Je ne dirais pas que les remontrances de mon père m'avaient manqué. Loin de là. Je m'apprête à enfiler mes chaussures quand il m'interrompt de nouveau.

- Et le bisou à maman ? Je sais qu'il est quatre heures du matin mais on ne sait jamais ce qui peut t'arriver là-bas.

- Papa, je vais pas mourir, c'est juste une formation. C'est comme un stage ! Ils vont pas m'envoyer en mission non plus.

Je m'apprête à rebrousser chemin lorsque maman ouvre la porte de sa chambre en grand. Ses cernes sont toujours visibles, or le fait qu'elle soit venue me voir par elle-même montre un grand progrès. Contente qu'elle recommence à faire des efforts, je lui fais un gros câlin et un adieu dramatique, ce qui la pousse à esquisser un petit sourire. C'est tout ce que je demande, une once de joie sur ce visage déconstruit. Je rejoins mon père, m'installe à l'avant de la voiture et attache ma ceinture. Quelques instants plus tard, nous démarrons. Depuis la porte d'entrée, maman nous dit au revoir.
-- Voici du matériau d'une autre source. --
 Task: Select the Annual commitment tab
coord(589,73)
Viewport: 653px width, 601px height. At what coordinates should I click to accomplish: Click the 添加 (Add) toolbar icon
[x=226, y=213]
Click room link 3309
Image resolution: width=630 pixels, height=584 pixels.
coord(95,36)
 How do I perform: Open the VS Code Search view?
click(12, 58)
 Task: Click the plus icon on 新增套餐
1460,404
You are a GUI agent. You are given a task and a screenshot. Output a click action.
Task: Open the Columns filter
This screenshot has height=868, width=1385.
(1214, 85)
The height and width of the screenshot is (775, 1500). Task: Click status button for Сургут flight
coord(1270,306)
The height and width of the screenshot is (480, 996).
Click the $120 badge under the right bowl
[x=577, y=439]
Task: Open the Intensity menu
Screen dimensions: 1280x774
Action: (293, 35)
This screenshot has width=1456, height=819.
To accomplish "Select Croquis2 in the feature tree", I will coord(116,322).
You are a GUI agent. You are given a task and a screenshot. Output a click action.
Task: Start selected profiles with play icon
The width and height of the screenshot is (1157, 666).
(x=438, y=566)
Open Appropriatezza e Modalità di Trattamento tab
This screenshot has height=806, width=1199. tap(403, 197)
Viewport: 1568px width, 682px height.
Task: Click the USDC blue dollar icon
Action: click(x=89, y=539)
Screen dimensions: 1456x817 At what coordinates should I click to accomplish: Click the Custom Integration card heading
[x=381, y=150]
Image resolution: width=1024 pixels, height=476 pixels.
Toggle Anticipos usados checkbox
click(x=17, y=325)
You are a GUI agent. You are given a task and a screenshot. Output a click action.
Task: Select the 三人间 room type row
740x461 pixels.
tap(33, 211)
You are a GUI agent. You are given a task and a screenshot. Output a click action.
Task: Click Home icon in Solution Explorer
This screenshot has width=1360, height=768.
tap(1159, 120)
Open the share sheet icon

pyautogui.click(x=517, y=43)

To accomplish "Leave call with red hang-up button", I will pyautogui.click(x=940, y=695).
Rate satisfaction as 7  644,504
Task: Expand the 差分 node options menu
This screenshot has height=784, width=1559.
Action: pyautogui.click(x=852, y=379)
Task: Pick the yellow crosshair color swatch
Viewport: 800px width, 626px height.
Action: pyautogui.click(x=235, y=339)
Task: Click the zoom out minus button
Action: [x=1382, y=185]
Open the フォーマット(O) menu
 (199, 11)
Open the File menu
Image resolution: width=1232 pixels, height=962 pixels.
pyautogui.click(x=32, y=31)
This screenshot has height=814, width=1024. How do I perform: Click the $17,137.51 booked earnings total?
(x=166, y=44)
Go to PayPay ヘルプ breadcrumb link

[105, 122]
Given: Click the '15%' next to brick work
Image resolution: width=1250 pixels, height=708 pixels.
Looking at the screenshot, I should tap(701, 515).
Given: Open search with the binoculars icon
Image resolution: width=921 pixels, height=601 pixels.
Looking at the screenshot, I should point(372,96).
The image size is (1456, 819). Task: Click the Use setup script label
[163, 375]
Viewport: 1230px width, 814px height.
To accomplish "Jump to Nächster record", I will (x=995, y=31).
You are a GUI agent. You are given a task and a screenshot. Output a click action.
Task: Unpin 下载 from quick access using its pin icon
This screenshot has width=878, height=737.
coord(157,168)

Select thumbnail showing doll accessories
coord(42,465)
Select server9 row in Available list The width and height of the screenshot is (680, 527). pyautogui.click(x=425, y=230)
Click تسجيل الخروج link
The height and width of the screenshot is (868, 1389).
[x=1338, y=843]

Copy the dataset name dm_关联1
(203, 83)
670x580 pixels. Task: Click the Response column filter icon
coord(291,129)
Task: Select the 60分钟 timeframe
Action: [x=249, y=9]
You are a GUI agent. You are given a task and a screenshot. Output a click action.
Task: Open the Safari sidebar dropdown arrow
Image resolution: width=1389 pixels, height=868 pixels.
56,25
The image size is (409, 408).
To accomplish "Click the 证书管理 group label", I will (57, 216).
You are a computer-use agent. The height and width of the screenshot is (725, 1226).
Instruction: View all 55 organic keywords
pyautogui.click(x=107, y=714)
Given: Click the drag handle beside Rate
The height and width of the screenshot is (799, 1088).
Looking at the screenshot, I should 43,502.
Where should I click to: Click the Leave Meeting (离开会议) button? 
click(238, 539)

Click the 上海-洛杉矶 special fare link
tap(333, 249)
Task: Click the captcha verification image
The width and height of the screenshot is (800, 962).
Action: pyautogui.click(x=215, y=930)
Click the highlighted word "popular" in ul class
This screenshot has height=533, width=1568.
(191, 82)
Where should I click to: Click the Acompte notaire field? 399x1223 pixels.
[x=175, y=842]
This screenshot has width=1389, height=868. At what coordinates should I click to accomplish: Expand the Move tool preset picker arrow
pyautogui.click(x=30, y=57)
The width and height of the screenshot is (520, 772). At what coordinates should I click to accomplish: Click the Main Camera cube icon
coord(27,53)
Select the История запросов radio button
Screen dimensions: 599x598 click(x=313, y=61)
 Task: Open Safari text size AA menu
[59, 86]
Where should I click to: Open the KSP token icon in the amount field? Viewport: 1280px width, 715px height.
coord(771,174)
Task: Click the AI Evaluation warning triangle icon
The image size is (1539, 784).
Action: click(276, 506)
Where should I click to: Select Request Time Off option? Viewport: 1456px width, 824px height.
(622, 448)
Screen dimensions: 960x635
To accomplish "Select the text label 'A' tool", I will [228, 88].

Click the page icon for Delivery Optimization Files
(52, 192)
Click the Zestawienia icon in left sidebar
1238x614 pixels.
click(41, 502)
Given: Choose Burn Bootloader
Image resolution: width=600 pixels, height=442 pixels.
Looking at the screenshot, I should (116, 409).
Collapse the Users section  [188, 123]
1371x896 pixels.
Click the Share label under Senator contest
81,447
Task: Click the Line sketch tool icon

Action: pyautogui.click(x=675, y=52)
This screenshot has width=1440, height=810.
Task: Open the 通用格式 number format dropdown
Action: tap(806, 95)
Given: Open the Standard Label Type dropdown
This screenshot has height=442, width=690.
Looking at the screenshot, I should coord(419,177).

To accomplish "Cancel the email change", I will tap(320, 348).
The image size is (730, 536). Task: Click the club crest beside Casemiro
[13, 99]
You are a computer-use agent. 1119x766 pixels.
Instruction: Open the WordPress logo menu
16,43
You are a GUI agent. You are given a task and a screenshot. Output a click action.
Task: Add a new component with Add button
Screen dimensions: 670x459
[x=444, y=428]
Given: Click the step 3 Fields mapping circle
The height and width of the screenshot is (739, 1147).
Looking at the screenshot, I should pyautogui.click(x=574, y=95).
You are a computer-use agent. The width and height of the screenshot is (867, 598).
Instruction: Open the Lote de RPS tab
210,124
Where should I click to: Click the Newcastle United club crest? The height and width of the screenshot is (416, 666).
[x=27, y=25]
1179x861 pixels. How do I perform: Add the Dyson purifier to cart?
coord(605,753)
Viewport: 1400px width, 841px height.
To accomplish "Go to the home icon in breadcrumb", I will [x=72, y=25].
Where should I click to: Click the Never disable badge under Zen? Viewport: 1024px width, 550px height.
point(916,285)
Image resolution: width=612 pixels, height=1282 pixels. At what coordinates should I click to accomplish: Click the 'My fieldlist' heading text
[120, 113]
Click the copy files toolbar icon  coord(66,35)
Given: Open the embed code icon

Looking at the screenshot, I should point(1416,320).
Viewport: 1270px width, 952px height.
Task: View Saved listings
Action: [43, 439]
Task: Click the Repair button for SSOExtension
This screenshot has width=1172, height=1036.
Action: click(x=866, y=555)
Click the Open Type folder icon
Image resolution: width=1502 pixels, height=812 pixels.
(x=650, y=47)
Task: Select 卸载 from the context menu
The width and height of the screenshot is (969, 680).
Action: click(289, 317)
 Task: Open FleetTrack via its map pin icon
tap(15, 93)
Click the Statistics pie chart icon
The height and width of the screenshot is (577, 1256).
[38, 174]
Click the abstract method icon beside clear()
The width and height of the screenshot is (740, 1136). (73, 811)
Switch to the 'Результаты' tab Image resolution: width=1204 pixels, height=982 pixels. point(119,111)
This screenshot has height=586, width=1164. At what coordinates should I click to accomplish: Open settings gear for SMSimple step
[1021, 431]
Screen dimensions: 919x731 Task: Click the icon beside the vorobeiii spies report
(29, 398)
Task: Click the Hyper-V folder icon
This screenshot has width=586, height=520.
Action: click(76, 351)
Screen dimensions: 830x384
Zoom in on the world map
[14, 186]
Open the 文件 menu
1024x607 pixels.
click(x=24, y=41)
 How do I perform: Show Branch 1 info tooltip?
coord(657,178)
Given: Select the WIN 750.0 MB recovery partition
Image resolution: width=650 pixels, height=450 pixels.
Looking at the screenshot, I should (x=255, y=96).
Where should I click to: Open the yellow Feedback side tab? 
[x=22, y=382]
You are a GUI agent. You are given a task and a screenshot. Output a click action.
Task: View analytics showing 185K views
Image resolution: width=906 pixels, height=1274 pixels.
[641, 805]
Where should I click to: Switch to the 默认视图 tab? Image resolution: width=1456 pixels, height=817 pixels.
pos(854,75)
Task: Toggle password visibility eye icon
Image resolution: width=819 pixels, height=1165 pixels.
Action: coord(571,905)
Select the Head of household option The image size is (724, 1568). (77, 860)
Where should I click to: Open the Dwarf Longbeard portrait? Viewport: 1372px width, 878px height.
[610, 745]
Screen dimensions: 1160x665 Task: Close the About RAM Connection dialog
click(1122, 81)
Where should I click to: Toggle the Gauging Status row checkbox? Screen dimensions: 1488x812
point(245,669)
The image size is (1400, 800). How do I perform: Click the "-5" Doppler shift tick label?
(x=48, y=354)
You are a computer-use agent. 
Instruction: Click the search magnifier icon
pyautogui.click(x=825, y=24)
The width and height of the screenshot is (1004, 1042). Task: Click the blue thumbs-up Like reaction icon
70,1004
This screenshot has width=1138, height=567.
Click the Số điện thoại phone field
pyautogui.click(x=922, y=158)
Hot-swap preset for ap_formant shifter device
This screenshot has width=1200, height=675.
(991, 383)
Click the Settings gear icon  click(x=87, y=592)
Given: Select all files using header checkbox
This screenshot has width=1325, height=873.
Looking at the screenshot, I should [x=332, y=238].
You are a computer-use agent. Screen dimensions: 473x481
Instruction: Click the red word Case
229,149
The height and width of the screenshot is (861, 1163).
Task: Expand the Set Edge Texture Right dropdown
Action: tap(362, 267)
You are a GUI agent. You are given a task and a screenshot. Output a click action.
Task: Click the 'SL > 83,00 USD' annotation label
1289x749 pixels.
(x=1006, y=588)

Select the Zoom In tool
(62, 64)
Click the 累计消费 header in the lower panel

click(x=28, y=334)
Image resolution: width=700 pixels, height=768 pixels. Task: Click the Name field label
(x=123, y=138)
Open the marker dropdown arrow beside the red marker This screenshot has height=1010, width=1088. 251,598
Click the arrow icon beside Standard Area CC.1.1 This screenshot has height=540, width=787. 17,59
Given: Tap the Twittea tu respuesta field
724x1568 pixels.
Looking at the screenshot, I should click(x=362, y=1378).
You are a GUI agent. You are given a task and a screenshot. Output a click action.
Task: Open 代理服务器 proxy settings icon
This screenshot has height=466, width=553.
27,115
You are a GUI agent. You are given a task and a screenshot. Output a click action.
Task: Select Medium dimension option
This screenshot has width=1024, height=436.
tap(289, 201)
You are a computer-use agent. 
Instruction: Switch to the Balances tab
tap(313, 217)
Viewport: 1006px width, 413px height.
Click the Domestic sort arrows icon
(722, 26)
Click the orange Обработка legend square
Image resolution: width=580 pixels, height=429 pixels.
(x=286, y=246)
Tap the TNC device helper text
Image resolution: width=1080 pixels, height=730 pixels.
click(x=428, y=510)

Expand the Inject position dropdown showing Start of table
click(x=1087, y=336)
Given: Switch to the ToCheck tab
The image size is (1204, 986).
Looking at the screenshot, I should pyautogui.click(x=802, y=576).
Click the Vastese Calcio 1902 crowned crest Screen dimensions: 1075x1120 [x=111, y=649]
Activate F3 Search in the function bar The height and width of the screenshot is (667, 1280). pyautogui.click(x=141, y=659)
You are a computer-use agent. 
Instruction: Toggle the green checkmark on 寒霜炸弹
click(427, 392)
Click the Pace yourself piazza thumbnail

- Rappelle moi, c'est quand que ton lycée t'offre des heures de conduite ?

Mon lycée est réputé pour accompagner les élèves jusqu'à leur entière autonomie. Alors dans le cursus est présent une trentaine d'heures de conduite afin d'obtenir les bases nécessaires à l'obtention du permis. Beaucoup d'autres activités ou « formations » sont proposées. En début d'année, en dehors de la cérémonie, rien ne paraît extraordinaire. Mais une fois l'ambiance posée, les amis faits et les vacances de la Toussaint passées, les premières surprises apparaissent. Je ne saurais vous dire ce qui nous attend cette année, vu que le Direction excelle dans l'art du mensonge et de la rumeur. N'ayant pas moi-même l'information, je décide de répondre vaguement à mon père.

- Pas au premier trimestre, il faut le temps aux élèves de s'adapter, tu sais bien.

Mon père répond par un soupir. Je décide de poser une question qui me turlupinait depuis mon départ en septembre.

- Papa... Tu peux me dire pourquoi maman a fait une rechute ?

Au bout de plusieurs minutes de silence, j'abandonne l'espoir d'obtenir quelconque réaction, et tourne la tête contre la vitre. Nous en avons pour deux heures de voyage, j'ai bien le temps de me faire une petite sieste. Une heure plus tard, mon père interrompt ma somnolence en commençant à parler.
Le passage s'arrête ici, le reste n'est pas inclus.